Making life better in a poor neighborhood

   The old photos below show some of the ways Jane Addams and other volunteers at Hull House tried to help immigrant families in the neighborhood.  The first photo shows an art class for children.  The settlement house also ran English language and cooking classes, music and drama programs, and even set up sports teams. 


   An important part of the settlement house idea was that Jane Addams and the other volunteers lived at Hull House.  They "settled" right in the neighborhood, among the people they were trying to help.  That's why it's called a settlement house!

































A growing success in Chicago

  
Hull House was so successful that it bought several of the buildings around the original house to have enough space for all its activities.  Many wealthy families in the city donated money for the new buildings and programs.  This photo shows a group of children helped by Hull House volunteers.  The area around Hull House had families from many different ethnic groups, including Italians, Irish, Germans, and others.













A good idea that spread widely!

  
People inspired by Jane Addams' work started new settlement houses in hundreds of other American cities in the early 1900s.  This photo from 1912 shows a Girls Club meeting in a settlement house in Providence, Rhode Island. 













What happened to the
settlement houses?



  
By 1915, there were more than 400 settlement houses in cities all across America.  They played an enormous role in helping immigrants adjust to life in their new country. 

   The volunteers who ran them also convinced political leaders in cities to start providing neighborhoods with more parks, playgrounds, local libraries, and kindergarten programs.

   As time went by, the number of true settlement houses with "live in" volunteers fell.  Many continued as community centers, however, with volunteers who ran various programs but went home each day.

   Jane Addams was at Hull House until she died in 1935.  The house itself was closed in the 1960s.  The Jane Addams Hull House Association continued to run many social programs in Chicago until it went bankrupt in 2012.
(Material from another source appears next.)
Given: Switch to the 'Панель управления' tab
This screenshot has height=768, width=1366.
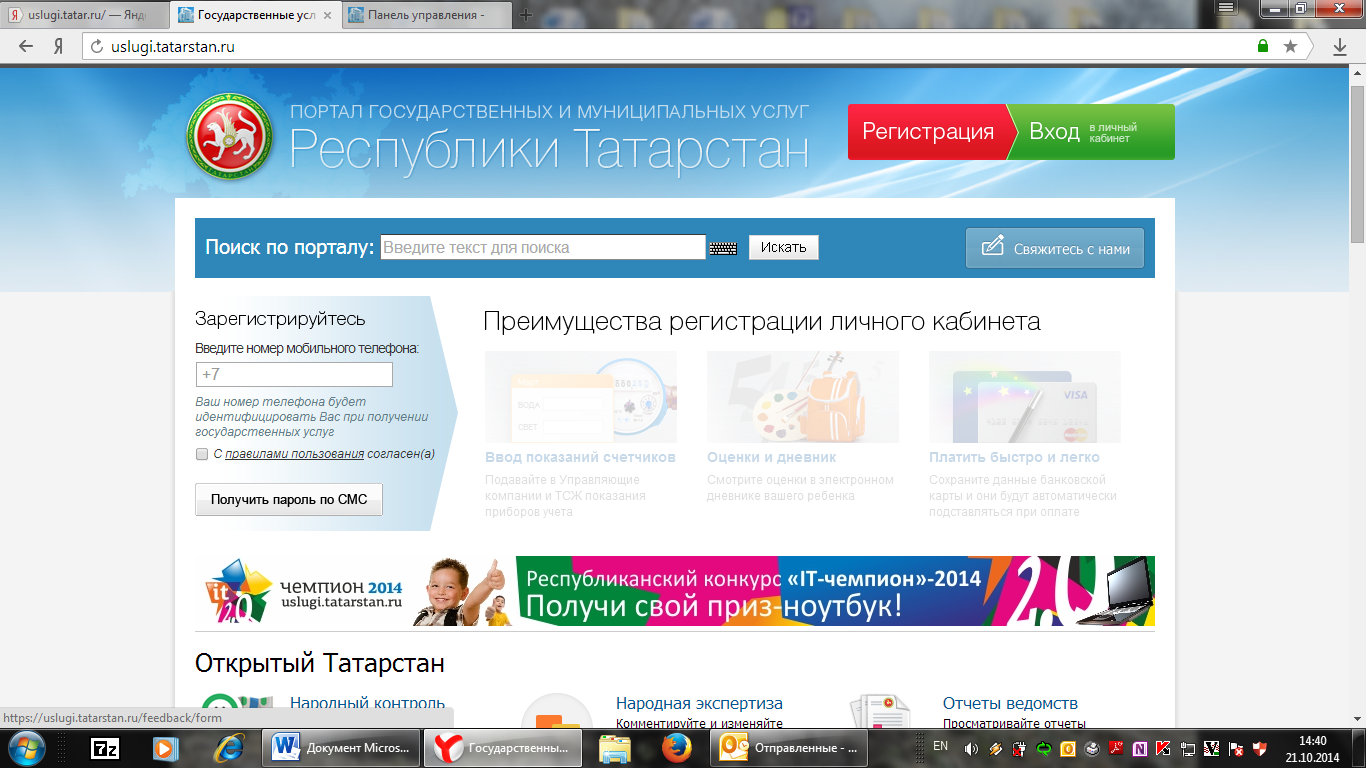Looking at the screenshot, I should coord(425,15).
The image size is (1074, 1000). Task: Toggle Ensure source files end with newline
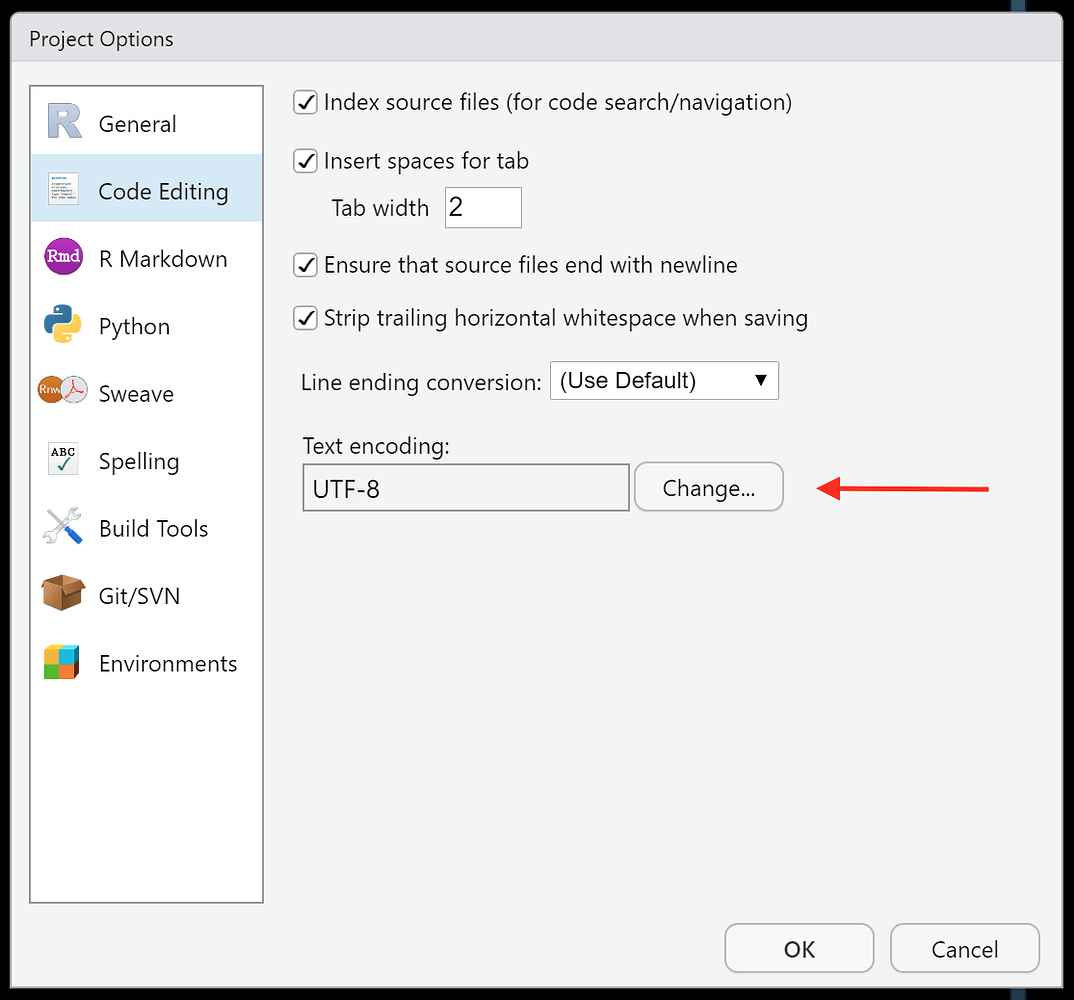click(x=305, y=265)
All images except the color photo of Hull House, the Providence settlement
house, and the photo of Jane Addams are from the Chicago Daily News
collection of the Library of Congress.  The photos of Jane Addams and
the Providence settlement house are from the Library of Congress.
The color photos of Hull House are from Wikipedia, released by
the photographer into the public domain.

Some images have been edited or resized for this page.
 



Copyright Notice

   Copyright 2009, 2012 by David Burns.  All rights reserved.  As a guide to the Virginia Standards of Learning, some pages necessarily include phrases or sentences from that document, which is available online from the Virginia Department of Education.  The author's copyright extends to the original text and graphics, unique design and layout, and related material.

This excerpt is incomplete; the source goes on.